The sensation occurred at a court hearing in the case of Oleksandr Horobets, former chief editor of the Pravda Ukrainy, vs. the new management and what the claimant considered his unlawful dismissal. The respondent, secretary of a primary journalist organization Oleksandr Sokol, admitted that the documents produced by the defense counsel were forged as instructed by new Editor-in-Chief Olha Pronina.

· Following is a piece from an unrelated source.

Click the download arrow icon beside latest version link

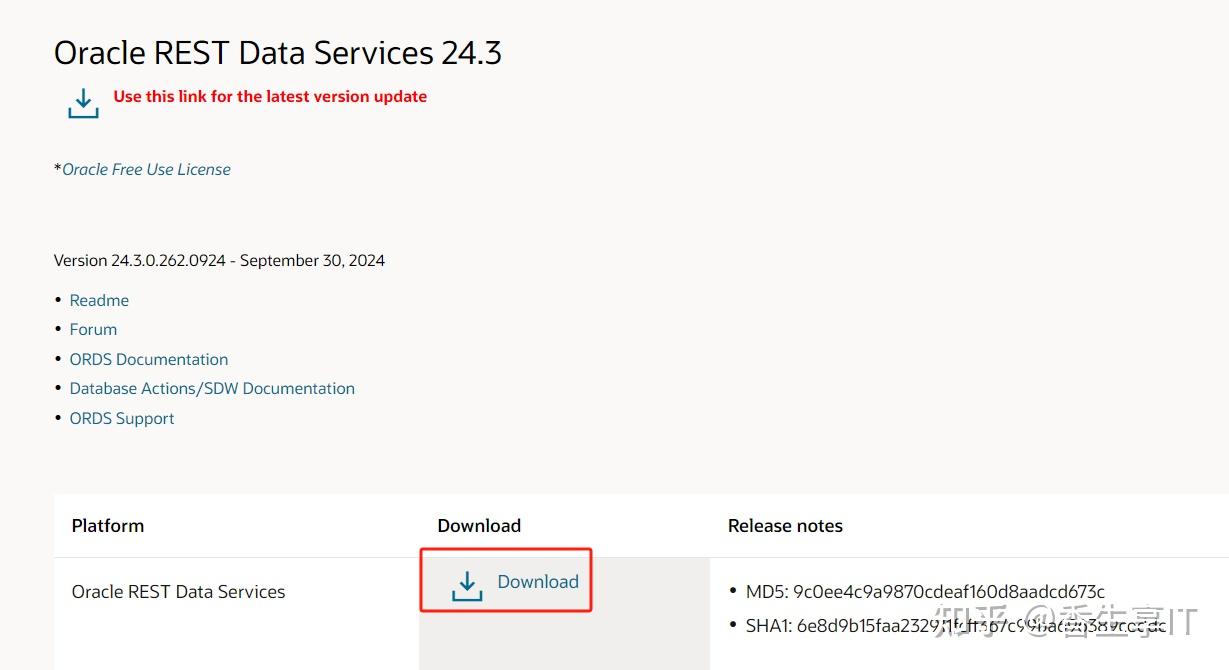(x=83, y=103)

In the fall of 1998, while in preliminary detention at the Lukyanivka Prison awaiting trial on charges of rape (the charges would be found false by the court), Horobets’s colleagues at the editorial office Olha Pronina, Natalia Svichkolap, and several others forced the chief editor to tender his resignation. Since Pravda Ukrainy’s founder was the editorial staff, the resignation and attendant replacement had to be approved by a meeting of the primary journalist organization. Released from detention and being fully acquitted, Horobets sued the editorial office, claiming reinstatement as Editor-in-Chief. On April 28, Oleksandr Sokol, acting on the defendant’s behalf, admitted that the minutes with the resolution dismissing Horobets had been falsified.

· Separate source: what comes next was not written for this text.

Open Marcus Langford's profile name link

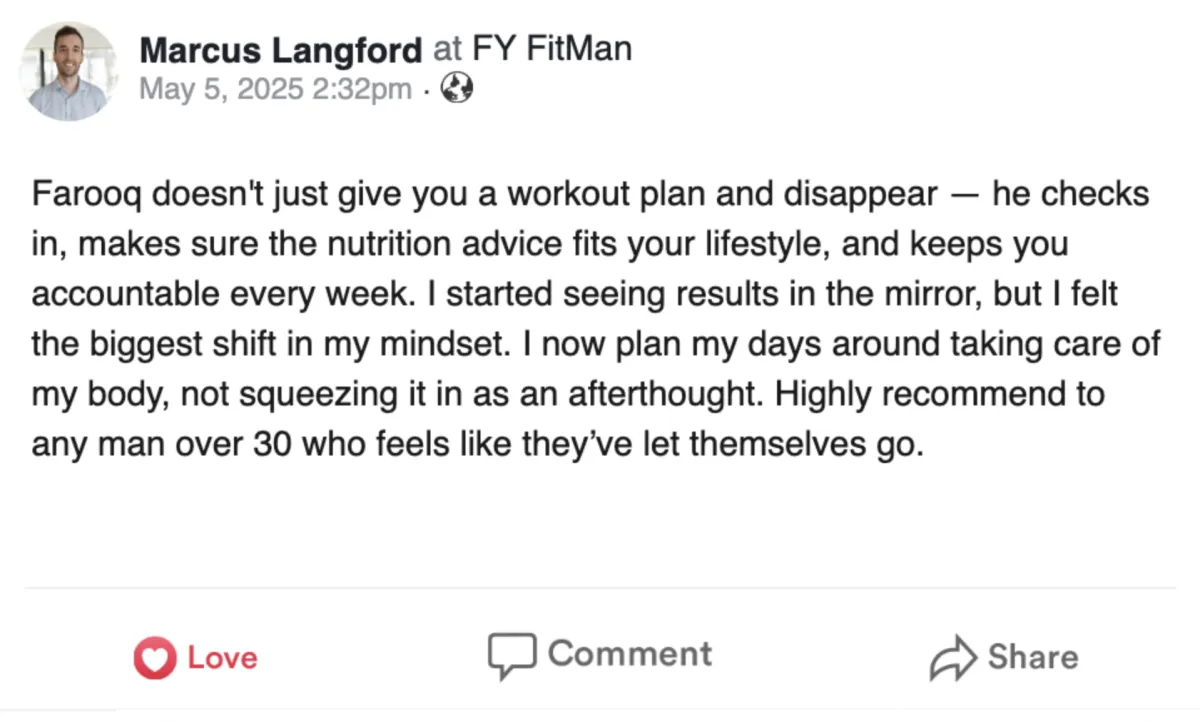[282, 49]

At next hearing on May 24 Olha Pronina testified for the defense, but this is not likely to help. The preliminary inquiry was completed Wednesday and the court proceeded to hear arguments. At that stage it transpired that Horobets’s counsel Oksana Utyralova employed tactic based on distraction. While in the course of the preliminary inquiry she harassed the defense, demanding proof that the journalists’ meeting was legitimate, pressing on until the other side admitted to falsehood, when it came to presenting the case the topic simply faded in the background. Everything proved dramatically simpler. Horobets’s dismissal was entered in his labor book on December 11, 1998, while the journalist meeting resolving to dismiss him allegedly took place December 14, three days later.

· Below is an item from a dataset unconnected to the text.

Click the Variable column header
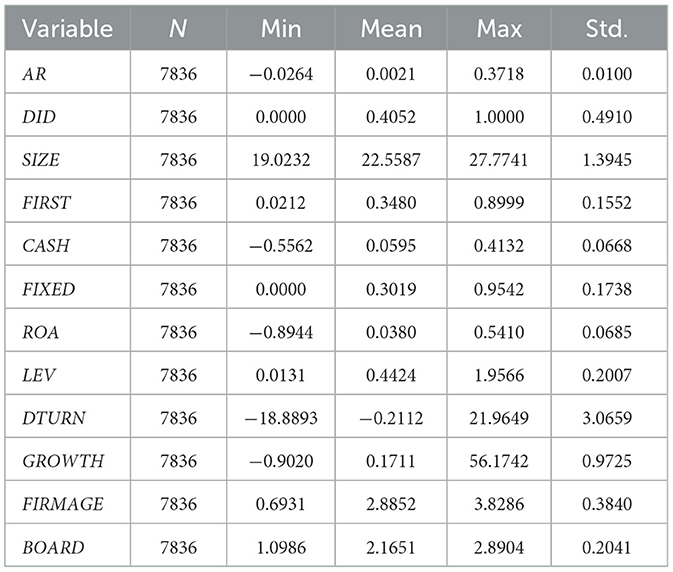 (67, 29)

As for Oleksandr Sokol, he was promptly stripped of his position as a leading journalist and the resolution was passed on May 3, a day off, in his absence. Word is that he will soon be pounding the pavements. Below is what Mr. Sokol told The Day on the subject:
“I think that Oleksandr Horobets is a dishonest man. He had to be dismissed from his post, but it had to be done in good faith. As it was, his replacement turned out to be dishonest as well. The court hearings are a disgrace for Pravda Ukrainy and Ukrainian journalism as a whole. The sad fact remains that under Premier Pavlo Lazarenko and then during his so- called opposition the newspaper was perhaps the first in Ukraine to turn into a yellow gutter press rag. It was while Horobets was chief editor that it carried political articles made to order, totally disregarding journalist ethics, let alone authenticity. Pravda Ukrainy distorted the very notion of an opposition press as honest and unbiased criticism of the existing regime being done for the public good, fair competition, and contending political ideas.”
The trouble is, however, that similar unfair and unlawful methods were applied to destroy PU during the 1998 parliamentary campaign. The Day has broached the subject on more than one occasion, repeating time and again that defending PU is anything but enjoyable, but one has to in order to secure the freedom of expression and establish a state truly ruled by law. Regrettably, both the opposition and the government went into a free-for-all before the presidential elections, causing what we have now. We are all up to our ears in the muck in Ukraine’s Augean stables. As for Horobets, he now has a chance to become something like a living symbol of the downtrodden freedom of speech. Was there nobody at the time who could think a couple of steps ahead and predict the consequences (even if out of sheer pragmatism)? But for this shortsightedness we would not have what we have. One is left to hope that what is happening will teach Ukrainian journalism a lesson, so our media people will defend their independence and draw the appropriate conclusions.
INCIDENTALLY
Last Thursday morning, Mr. Horobets made an attempt to resume his official duties, Interfax reports. Journalist Oleh Liashko, who accompanied him, told editorial office employees that he had been appointed Mr. Horobets’s first deputy. Mr. Liashko read out an extract from the court ruling, as well as Mr. Horobets’s order to dismiss the newspaper’s previous Editor-in-Chief, Olha Pronina, and her first deputy. Meanwhile, last Wednesday the work collective held an extraordinary meeting and decided to carry out the court sentence and reinstate Mr. Horobets in office. After that, they unanimously decided to pass a vote of no confidence in Mr. Horobets and dismiss him from office. There was a clash in the editor-in-chief’s office in the morning. Mr. Horobets left the editorial premises, promising to come back with an officer of the court.